#### ORDEM DE TRABALHO A:
Identifique, pelo número, todas as súmulas citadas no trecho da fonte.
#### ORDEM DE TRABALHO B:
Prossiga com o voto do relator apresentado no trecho da fonte, a partir da última frase.

174 Édison Freitas de Siqueira. Débito Fiscal. Análise crítica e sanções políticas. Tomo 1, 3 ed. Porto Alegre:

170

“(...) VOTO.

O SENHOR MINISTRO OCTAVIO GALLOTTI (Relator): - Dada a rejeição da relevância, concentra-se, o exame do recurso, na apreciação das alegações de contrariedade à disciplina constitucional (arts. 6º, parágrafo único, 19, I e 153, § 2º, 23 e 29) e de divergência com as Súmulas n.º 70, n.º 323 e n.º 547.

Os artigos 6º, § único, 19, I e 153, § 2º e 29 da Constituição Federal não foram ventilados no acórdão recorrido e tampouco agitados nos embargos declaratórios, opostos àquele decisório.

#### REGISTROS DE DADOS:
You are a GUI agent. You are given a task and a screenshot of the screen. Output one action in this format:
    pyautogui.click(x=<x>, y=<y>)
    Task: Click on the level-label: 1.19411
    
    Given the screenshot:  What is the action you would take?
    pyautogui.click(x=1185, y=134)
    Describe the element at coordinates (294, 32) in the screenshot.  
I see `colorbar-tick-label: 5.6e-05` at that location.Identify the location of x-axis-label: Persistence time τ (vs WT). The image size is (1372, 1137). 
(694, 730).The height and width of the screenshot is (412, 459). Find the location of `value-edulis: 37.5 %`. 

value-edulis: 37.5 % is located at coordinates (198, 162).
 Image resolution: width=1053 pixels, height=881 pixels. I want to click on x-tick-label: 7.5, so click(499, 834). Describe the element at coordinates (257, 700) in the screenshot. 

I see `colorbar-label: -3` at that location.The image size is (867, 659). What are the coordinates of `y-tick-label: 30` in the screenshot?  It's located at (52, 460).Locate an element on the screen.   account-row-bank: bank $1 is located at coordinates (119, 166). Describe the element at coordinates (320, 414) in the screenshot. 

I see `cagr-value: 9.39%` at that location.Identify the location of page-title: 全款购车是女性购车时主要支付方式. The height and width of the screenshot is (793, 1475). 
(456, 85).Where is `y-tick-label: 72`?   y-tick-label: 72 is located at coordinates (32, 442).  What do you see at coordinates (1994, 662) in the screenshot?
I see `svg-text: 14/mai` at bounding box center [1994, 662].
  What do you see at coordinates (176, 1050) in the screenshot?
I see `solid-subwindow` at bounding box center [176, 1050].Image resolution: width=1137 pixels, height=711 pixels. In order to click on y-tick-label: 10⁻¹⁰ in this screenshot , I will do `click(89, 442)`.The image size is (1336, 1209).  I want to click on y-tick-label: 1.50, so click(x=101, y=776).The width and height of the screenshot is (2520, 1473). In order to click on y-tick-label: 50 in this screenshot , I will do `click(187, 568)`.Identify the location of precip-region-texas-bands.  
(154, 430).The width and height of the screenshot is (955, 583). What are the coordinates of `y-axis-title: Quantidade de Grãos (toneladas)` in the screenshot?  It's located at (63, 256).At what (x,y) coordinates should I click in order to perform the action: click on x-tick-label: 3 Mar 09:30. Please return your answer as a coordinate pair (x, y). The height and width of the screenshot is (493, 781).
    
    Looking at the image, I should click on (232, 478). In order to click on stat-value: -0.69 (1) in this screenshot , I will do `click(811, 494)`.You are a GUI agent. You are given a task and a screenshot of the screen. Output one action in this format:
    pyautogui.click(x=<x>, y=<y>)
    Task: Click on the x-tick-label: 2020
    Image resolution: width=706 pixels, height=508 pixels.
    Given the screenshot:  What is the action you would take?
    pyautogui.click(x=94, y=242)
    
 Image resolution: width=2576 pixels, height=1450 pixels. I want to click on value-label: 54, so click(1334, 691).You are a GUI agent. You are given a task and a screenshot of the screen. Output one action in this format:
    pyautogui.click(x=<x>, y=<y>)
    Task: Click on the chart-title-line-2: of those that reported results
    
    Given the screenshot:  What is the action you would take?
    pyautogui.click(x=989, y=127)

#### RESPOSTA A:
Súmula n.º 70, Súmula n.º 323 e Súmula n.º 547.

#### RESPOSTA B:
Tenho, contudo, por satisfeito o pré-questionamento do art. 153, § 23, adotado como um dos fundamentos pela sentença (fls. 200) e invocado pela ora Recorrente, desde a inicial (fls. 6) até os embargos declaratórios (fls. 247). Cuida-se de mandado de segurança, interposto pela ora Recorrente, contra o ato da autoridade fiscal que, com base nos arts. 53 e 61 da Lei n.º 440-74 e no art. 490 do Decreto n.º 17.727-81, a submetera ao chamado “regime especial” de recolhimento do ICM, em virtude da inadimplência da Impetrante, quanto ao pagamento dos seus débitos fiscais.

Em decorrência do regime especial, foram estabelecidas, entre outras, as seguintes restrições ao contribuinte: a) recolhimento compulsório do ICM, antes da saída e antes da entrega ao destinatário; b) vedação, aos negociantes compradores, de utilizarem o crédito a que têm direito, quando desacompanhados de “guia especial” de pagamento do tributo por parte do vendedor; c) retenção dos talonários de nota fiscal, para aposição de um carimbo, mostrando que o contribuinte se encontra sob “regime especial” e d) publicação do ato impositivo da Administração, na imprensa oficial.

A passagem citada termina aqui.